Teachers union, Hillsborough district make headway in talks
Note: See update at the end of this post.
Hillsborough teachers who are due for a raise will get a full year, not a half year's increase. Classroom aides won't get retroactive raises, but their pay will increase by three steps, or roughly 6 percent -- and they'll each get a $100 bonus.
That's the framework of a pay deal under discussion by the district and the Hillsborough Classroom Teachers Association, and at the close of Friday's bargaining session the two sides were closer than they have been in months.
"While we're not in agreement, we're talking. That's good," said union executive director Stephanie Baxter-Jenkins.
Timing is a big issue, as the bargaining unit represents roughly 20,000 workers and the ratification process can be cumbersome. Both sides want to reach a deal before the winter holidays. Separately, the Hillsborough School Employees Federation -- which represents bus drivers, cafeteria workers and other blue-collar employees -- has a tentative agreement that the School Board will discuss at a special session on Thursday.
The last board meeting of the calendar year is on Dec. 15. And while usually the union ratifies a contract before the School Board votes on it, Baxter-Jenkins suggested Friday that they might want to reverse the order to speed things up.

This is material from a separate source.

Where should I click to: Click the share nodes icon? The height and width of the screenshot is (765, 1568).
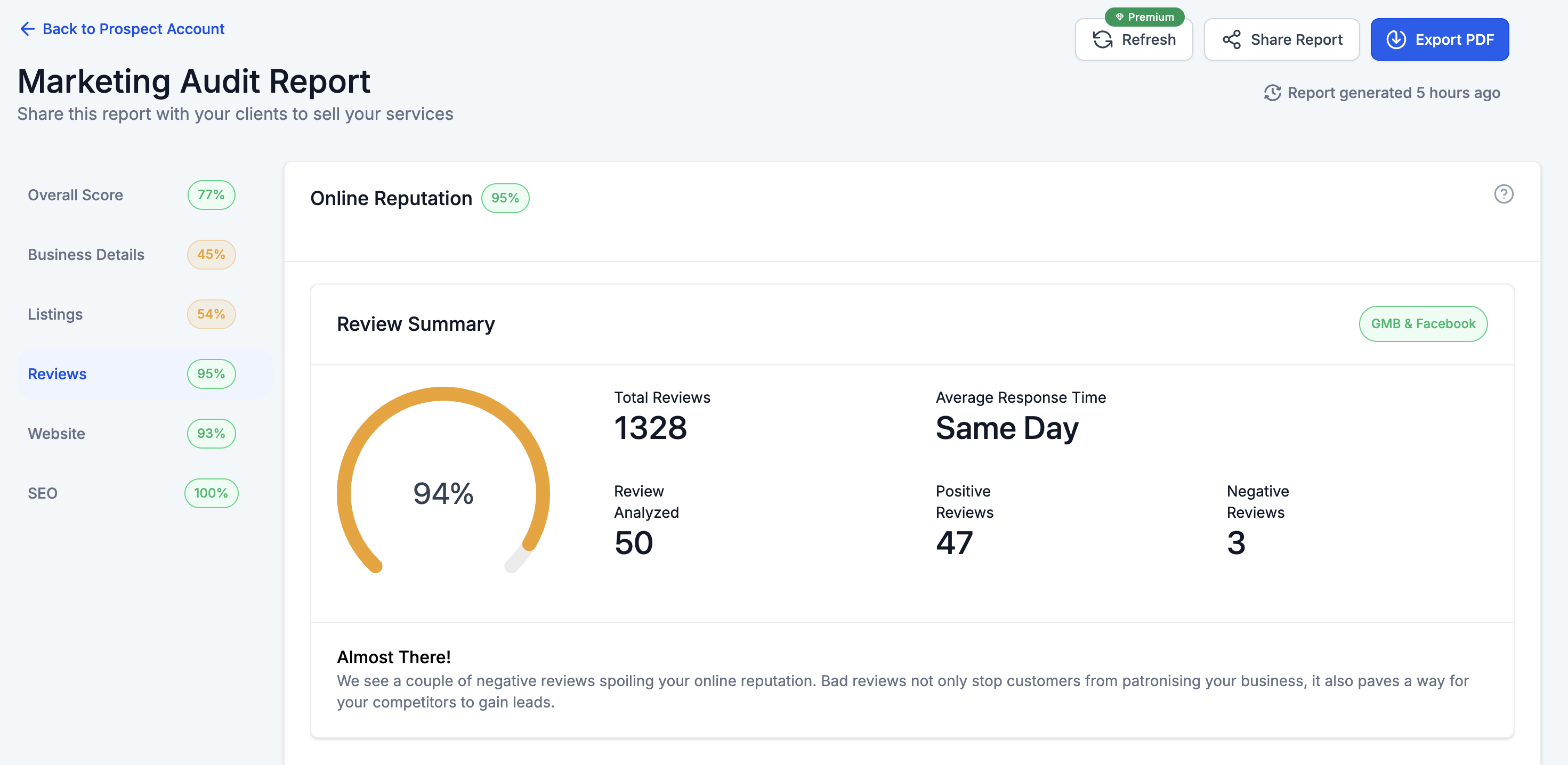(x=1231, y=39)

Nearly all the district's teachers are on a new pay plan that was negotiated during the years of the Bill and Melinda Gates grant, which funded a system called Empowering Effective Teachers. That set-up put teachers on three-year pay bands, giving them a $4,000 raise in the third year. In addition, subject to state law, teachers who receive the highest evaluations get performance bonuses. Last year the $2,000 and $3,000 bonuses amounted to nearly $13 million.

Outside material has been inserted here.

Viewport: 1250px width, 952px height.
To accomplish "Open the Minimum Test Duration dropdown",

In the past six months, however, the board and incoming Superintendent Jeff Eakins have wrestled with a budget imbalance that was depleting the reserve account and threatening the district's credit. Early on, Eakins identified the new pay plan as a big part of the problem, accounting for $78 million in higher payroll costs, when the bonuses are included. Union leaders, for their part, say the teachers deserve every cent and then some, and that the district is wasting plenty of money on other expenditures, including consulting contracts.
Entering negotiations this year, the teachers wanted all pay rates to increase by $1,000.

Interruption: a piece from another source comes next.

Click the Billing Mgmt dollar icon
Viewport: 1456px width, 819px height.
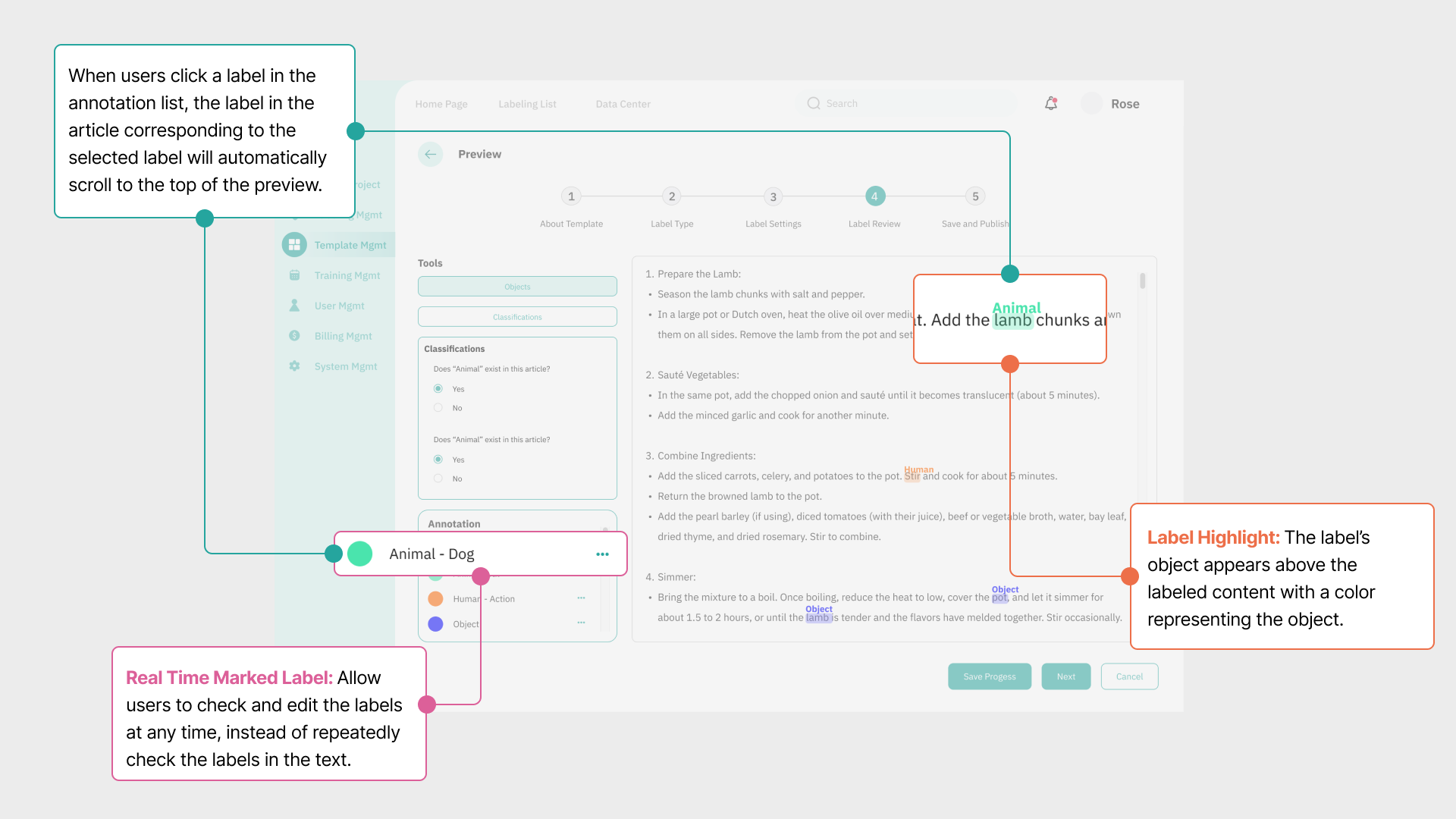(x=294, y=336)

They're no longer asking for that.
Other issues -- such as whether special education teachers should get a signing bonus, and whether there should be extra compensation for jobs that require a Masters degree -- remain under discussion.
The biggest sticking point was whether the scheduled pay raises would be retroactive. Baxter-Jenkins said that issue was "non-negotiable," and doing away with retroactivity created an incentive for the district to pace the negotiations slowly. She also complained that the district was pitting classroom teachers against the lower-paid aides.
In the end, however, only one group -- the teachers -- was offered raises retroactive to July 1, the start of the budget year.
There's also a very good chance that performance bonuses will shrink below the original $2,000 and $3,000. The district is talking about a $10 million "bucket" of money for the bonuses. It is too early to say how many teachers will qualify, as the calculation includes Florida Standards Assessment scores that are not yet in. But no one argued that logical conclusion. What's more, now that Empowering Effective Teachers is undergoing a dramatic transformation, union and district leaders are bracing for a larger percentage of teachers rated highly effective -- meaning that, using a bucket approach, the bonuses will be even smaller.
Unlike previous sessions, Friday's gathering was relatively cordial. Baxter-Jenkins used the phrase "shell game" at one point to describe the budget. But she didn't ask the district delegation to leave and she didn't accuse them of feeling comfortable consigning employees to poverty.
Human Resources director Mark West at one point implored the union to "hold hands with the district" during these difficult financial times.
The two sides will meet again on Tuesday.
Update: On its Twitter and Facebook accounts, the union said it will continue to push for retroactive pay raises for the support workers. Sample quotes: "While we are happy regarding movement on retroactivity for teachers, we are not accepting the current district position on no retroactivity for ESP... It is unfortunate that HSEF settled as they did. We are always stronger together and retroactivity is not something to be sacrificed in our opinion."